Chronic kidney disease (CKD) is commonly managed in primary care, but most guidelines have a secondary care perspective emphasizing the risk of end-stage kidney disease (ESKD) and need for renal replacement therapy. In this prospective cohort study, we sought to study in detail the natural history of CKD in primary care to better inform the appropriate emphasis for future guidance.
Methods and Findings
In this study, 1,741 people with CKD stage 3 were individually recruited from 32 primary care practices in Derbyshire, United Kingdom. Study visits were undertaken at baseline, year 1, and year 5. Binomial logistic regression and Cox proportional hazards models were used to model progression, CKD remission, and all-cause mortality. We used Kidney Disease: Improving Global Outcomes (KDIGO) criteria to define CKD progression and defined CKD remission as the absence of diagnostic criteria (estimated glomerular filtration rate [eGFR] >60 ml/min/1.73 m2 and urine albumin-to-creatinine ratio [uACR] <3 mg/mmol) at any study visit. Participants were predominantly elderly (mean ± standard deviation (SD) age 72.9 ± 9.0 y), with relatively mild reduction in GFR (mean ± SD eGFR 53.5 ± 11.8 mL/min/1,73 m2) and a low prevalence of albuminuria (16.9%). After 5 y, 247 participants (14.2%) had died, most of cardiovascular causes. Only 4 (0.2%) developed ESKD, but 308 (17.7%) evidenced CKD progression by KDIGO criteria. Stable CKD was observed in 593 participants (34.1%), and 336 (19.3%) met the criteria for remission. Remission at baseline and year 1 was associated with a high likelihood of remission at year 5 (odds ratio [OR] = 23.6, 95% CI 16.5–33.9 relative to participants with no remission at baseline and year 1 study visits). Multivariable analyses confirmed eGFR and albuminuria as key risk factors for predicting adverse as well as positive outcomes. Limitations of this study include reliance on GFR estimated using the Modification of Diet in Renal Disease study (MDRD) equation for recruitment (but not subsequent analysis) and a study population that was predominantly elderly and white, implying that the results may not be directly applicable to younger populations of more diverse ethnicity.

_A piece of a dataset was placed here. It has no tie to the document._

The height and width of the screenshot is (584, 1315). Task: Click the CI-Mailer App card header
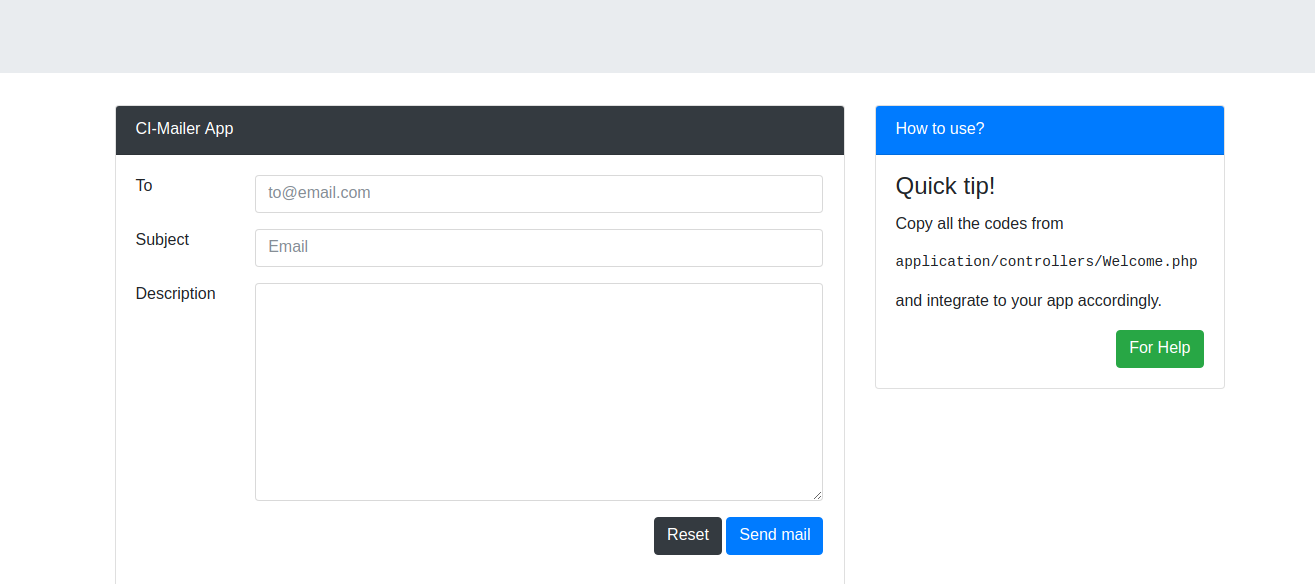480,130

Management of CKD in primary care should focus principally on identifying the minority of people at high risk of adverse outcomes, to allow intervention to slow CKD progression and reduce cardiovascular events. Efforts should also be made to identify and reassure the majority who are at low risk of progression to ESKD. Consideration should be given to adopting an age-calibrated definition of CKD to avoid labelling a large group of people with age-related decline in GFR and low associated risk as having CKD.

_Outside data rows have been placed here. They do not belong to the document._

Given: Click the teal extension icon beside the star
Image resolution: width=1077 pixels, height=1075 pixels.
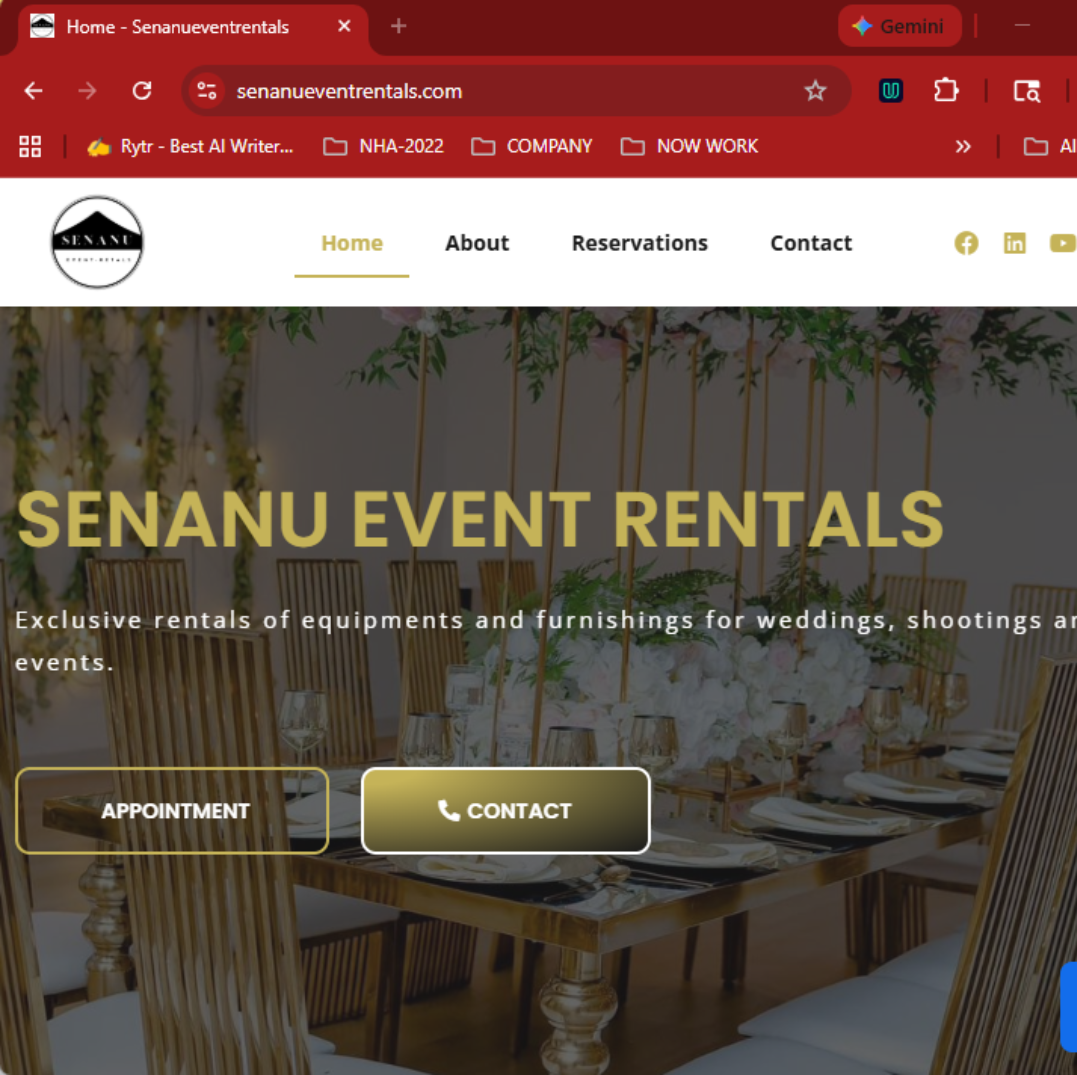Looking at the screenshot, I should click(891, 91).
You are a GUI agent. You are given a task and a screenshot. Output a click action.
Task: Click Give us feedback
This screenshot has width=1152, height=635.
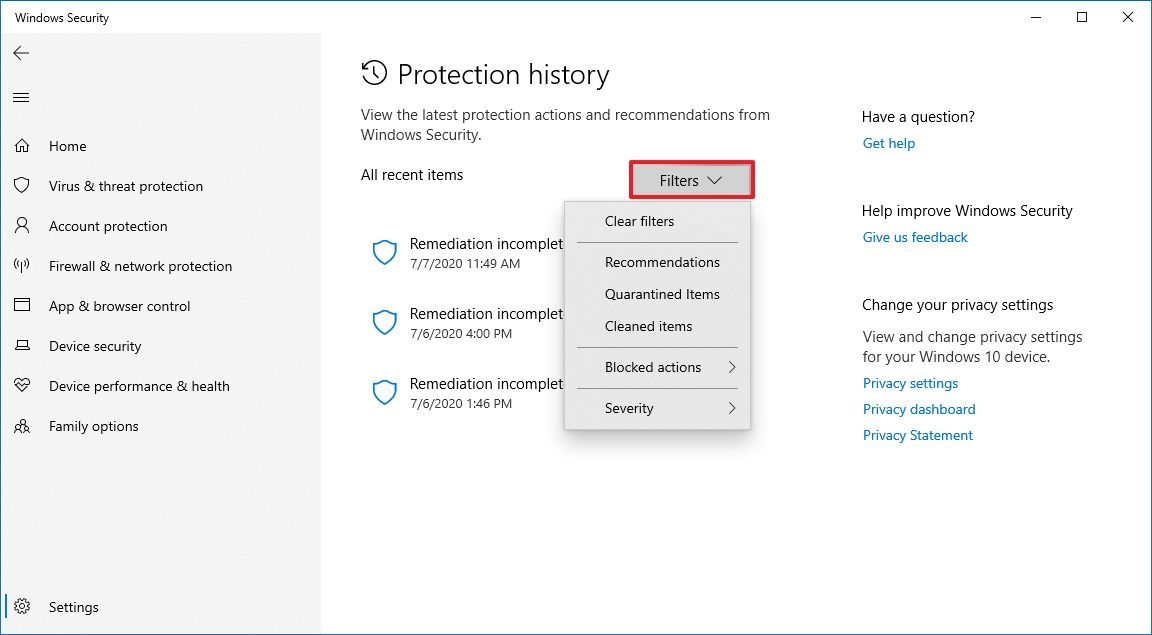[x=915, y=237]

In this prospective cohort study, Adam Shardlow and colleagues report on the progression of chronic kidney disease over 5 years among patients in primary care.
Why Was This Study Done?
Chronic kidney disease affects 10%–20% of adults in most countries and is associated with multiple adverse outcomes, including increased risk of death, progression to end-stage kidney disease (requiring dialysis or kidney transplantation), and increased risk of diseases of the heart and arteries.
The risk of these adverse outcomes varies considerably, and previous studies indicate that most people with chronic kidney disease are at low risk.
Many previous studies have been conducted in large teaching hospitals and have understandably emphasized the risk of end-stage kidney disease, but the results may not be applicable to the majority with chronic kidney disease because most have mild disease, are cared for by family doctors, and are never referred to a kidney specialist.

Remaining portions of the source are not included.